Sadly, I could only boil this down to 2 resolve-processes which had different results, so we might have a tough time working out what we have to change.

Resolve-Calls (using ts-loader v9.4.0)

Resolve Base enhanced-resolve result typescript result actual result desired result
./node_modules/spica/global.ts ./global.type.ts undefined "./node_modules/spica/global.type.ts" undefined
. ./index.ts "./index.d.ts" "./index.ts" "./index.d.ts"

The desired result is taken from taken from ts-loader@9.3.

Case 1:

  • spica/global.ts has been imported.

  • spica/global.ts, then again, imports ./global.type.ts.

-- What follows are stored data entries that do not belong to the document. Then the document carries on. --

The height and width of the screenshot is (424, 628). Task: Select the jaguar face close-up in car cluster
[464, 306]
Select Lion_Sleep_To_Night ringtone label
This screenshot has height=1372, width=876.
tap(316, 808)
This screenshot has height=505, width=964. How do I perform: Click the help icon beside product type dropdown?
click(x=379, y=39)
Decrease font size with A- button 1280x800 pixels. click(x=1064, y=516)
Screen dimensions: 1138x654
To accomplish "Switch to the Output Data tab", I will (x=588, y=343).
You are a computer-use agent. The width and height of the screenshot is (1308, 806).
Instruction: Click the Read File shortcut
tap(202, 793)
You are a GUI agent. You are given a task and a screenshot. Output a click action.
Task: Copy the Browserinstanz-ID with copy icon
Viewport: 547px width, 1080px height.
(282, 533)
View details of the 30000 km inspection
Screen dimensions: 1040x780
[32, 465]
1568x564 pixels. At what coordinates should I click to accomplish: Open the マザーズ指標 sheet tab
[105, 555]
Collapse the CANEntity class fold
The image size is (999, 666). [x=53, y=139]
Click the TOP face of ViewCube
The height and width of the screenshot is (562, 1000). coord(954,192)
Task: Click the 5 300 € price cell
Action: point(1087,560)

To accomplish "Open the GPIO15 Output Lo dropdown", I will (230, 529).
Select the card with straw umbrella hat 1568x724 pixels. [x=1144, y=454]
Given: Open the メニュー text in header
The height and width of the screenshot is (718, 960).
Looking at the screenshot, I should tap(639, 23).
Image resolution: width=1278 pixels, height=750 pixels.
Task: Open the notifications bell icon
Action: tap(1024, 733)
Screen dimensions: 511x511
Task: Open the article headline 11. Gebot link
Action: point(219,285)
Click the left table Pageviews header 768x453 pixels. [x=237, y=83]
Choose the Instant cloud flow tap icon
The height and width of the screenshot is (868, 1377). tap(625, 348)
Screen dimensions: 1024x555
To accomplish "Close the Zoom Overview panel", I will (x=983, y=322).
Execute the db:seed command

  • typescript only resolves module specifiers which have their output extension (such as .js) or no extension.

  • enhanced-resolve doesn't care about the file extension being .ts and finds the global.type.ts file

Case 2:

This is taken from https://github.com/falsandtru/pjax-api/tree/76ad3769e23497a15817914a92787089c5dfa8cc

  • The specifier . points to the directory containing the package.json file.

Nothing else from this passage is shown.